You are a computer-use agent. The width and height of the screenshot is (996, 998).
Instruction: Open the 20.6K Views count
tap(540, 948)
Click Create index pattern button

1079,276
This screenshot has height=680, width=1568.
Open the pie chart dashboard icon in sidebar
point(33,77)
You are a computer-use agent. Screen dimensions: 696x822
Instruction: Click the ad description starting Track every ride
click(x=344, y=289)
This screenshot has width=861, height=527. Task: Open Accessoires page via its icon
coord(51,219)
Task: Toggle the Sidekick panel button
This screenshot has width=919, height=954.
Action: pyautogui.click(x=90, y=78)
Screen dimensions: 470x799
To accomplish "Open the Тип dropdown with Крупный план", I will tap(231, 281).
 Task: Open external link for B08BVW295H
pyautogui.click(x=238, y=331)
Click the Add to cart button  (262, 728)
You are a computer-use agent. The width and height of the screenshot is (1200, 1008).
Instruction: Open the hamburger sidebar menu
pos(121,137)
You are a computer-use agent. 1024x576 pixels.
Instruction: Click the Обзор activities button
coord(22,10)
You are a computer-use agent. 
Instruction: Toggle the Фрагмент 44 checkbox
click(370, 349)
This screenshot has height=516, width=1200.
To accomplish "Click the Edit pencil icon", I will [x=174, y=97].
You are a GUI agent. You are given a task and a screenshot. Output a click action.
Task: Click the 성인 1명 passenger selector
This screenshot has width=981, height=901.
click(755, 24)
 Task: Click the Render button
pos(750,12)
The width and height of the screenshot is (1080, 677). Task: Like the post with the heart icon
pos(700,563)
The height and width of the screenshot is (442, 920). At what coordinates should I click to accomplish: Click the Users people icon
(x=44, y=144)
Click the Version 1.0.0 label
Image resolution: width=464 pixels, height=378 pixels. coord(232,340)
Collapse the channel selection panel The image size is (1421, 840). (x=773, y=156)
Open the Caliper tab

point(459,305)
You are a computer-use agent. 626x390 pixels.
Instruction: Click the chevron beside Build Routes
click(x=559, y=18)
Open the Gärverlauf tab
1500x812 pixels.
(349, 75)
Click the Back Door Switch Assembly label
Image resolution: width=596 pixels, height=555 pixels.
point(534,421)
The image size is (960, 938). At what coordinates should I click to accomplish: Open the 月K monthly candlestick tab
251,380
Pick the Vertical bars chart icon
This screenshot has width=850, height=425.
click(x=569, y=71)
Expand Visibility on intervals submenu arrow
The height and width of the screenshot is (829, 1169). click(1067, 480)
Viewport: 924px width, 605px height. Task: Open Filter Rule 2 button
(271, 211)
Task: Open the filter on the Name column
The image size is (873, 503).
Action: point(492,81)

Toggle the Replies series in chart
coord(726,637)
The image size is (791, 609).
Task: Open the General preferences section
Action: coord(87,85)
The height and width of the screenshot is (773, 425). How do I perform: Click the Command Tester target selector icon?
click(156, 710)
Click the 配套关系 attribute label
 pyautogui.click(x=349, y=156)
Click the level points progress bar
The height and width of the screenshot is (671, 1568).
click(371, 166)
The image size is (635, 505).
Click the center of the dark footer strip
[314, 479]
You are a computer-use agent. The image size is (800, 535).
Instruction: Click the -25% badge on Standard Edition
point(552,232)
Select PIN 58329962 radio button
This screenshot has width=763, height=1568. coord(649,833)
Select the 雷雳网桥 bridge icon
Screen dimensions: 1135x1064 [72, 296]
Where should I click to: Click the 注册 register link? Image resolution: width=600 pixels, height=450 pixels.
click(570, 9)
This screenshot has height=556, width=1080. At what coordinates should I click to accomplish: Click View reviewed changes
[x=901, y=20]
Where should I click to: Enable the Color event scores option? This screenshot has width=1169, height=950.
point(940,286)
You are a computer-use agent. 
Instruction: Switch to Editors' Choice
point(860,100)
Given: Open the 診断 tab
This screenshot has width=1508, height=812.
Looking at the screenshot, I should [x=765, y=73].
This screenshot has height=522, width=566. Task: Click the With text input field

------------------------------

Reproduce the records word for word.

You are a computer-use agent. The width and height of the screenshot is (996, 998).
Instruction: Open the 20.6K Views count
tap(540, 948)
Click Create index pattern button

1079,276
This screenshot has height=680, width=1568.
Open the pie chart dashboard icon in sidebar
point(33,77)
You are a computer-use agent. Screen dimensions: 696x822
Instruction: Click the ad description starting Track every ride
click(x=344, y=289)
This screenshot has width=861, height=527. Task: Open Accessoires page via its icon
coord(51,219)
Task: Toggle the Sidekick panel button
This screenshot has width=919, height=954.
Action: pyautogui.click(x=90, y=78)
Screen dimensions: 470x799
To accomplish "Open the Тип dropdown with Крупный план", I will tap(231, 281).
 Task: Open external link for B08BVW295H
pyautogui.click(x=238, y=331)
Click the Add to cart button  (262, 728)
You are a computer-use agent. The width and height of the screenshot is (1200, 1008).
Instruction: Open the hamburger sidebar menu
pos(121,137)
You are a computer-use agent. 1024x576 pixels.
Instruction: Click the Обзор activities button
coord(22,10)
You are a computer-use agent. 
Instruction: Toggle the Фрагмент 44 checkbox
click(370, 349)
This screenshot has height=516, width=1200.
To accomplish "Click the Edit pencil icon", I will [x=174, y=97].
You are a GUI agent. You are given a task and a screenshot. Output a click action.
Task: Click the 성인 1명 passenger selector
This screenshot has width=981, height=901.
click(755, 24)
 Task: Click the Render button
pos(750,12)
The width and height of the screenshot is (1080, 677). Task: Like the post with the heart icon
pos(700,563)
The height and width of the screenshot is (442, 920). At what coordinates should I click to accomplish: Click the Users people icon
(x=44, y=144)
Click the Version 1.0.0 label
Image resolution: width=464 pixels, height=378 pixels. coord(232,340)
Collapse the channel selection panel The image size is (1421, 840). (x=773, y=156)
Open the Caliper tab

point(459,305)
You are a computer-use agent. 626x390 pixels.
Instruction: Click the chevron beside Build Routes
click(x=559, y=18)
Open the Gärverlauf tab
1500x812 pixels.
(349, 75)
Click the Back Door Switch Assembly label
Image resolution: width=596 pixels, height=555 pixels.
point(534,421)
The image size is (960, 938). At what coordinates should I click to accomplish: Open the 月K monthly candlestick tab
251,380
Pick the Vertical bars chart icon
This screenshot has width=850, height=425.
click(x=569, y=71)
Expand Visibility on intervals submenu arrow
The height and width of the screenshot is (829, 1169). click(1067, 480)
Viewport: 924px width, 605px height. Task: Open Filter Rule 2 button
(271, 211)
Task: Open the filter on the Name column
The image size is (873, 503).
Action: point(492,81)

Toggle the Replies series in chart
coord(726,637)
The image size is (791, 609).
Task: Open the General preferences section
Action: coord(87,85)
The height and width of the screenshot is (773, 425). How do I perform: Click the Command Tester target selector icon?
click(156, 710)
Click the 配套关系 attribute label
 pyautogui.click(x=349, y=156)
Click the level points progress bar
The height and width of the screenshot is (671, 1568).
click(371, 166)
The image size is (635, 505).
Click the center of the dark footer strip
[314, 479]
You are a computer-use agent. The image size is (800, 535).
Instruction: Click the -25% badge on Standard Edition
point(552,232)
Select PIN 58329962 radio button
This screenshot has width=763, height=1568. coord(649,833)
Select the 雷雳网桥 bridge icon
Screen dimensions: 1135x1064 [72, 296]
Where should I click to: Click the 注册 register link? Image resolution: width=600 pixels, height=450 pixels.
click(570, 9)
This screenshot has height=556, width=1080. At what coordinates should I click to accomplish: Click View reviewed changes
[x=901, y=20]
Where should I click to: Enable the Color event scores option? This screenshot has width=1169, height=950.
point(940,286)
You are a computer-use agent. 
Instruction: Switch to Editors' Choice
point(860,100)
Given: Open the 診断 tab
This screenshot has width=1508, height=812.
Looking at the screenshot, I should [x=765, y=73].
This screenshot has height=522, width=566. Task: Click the With text input field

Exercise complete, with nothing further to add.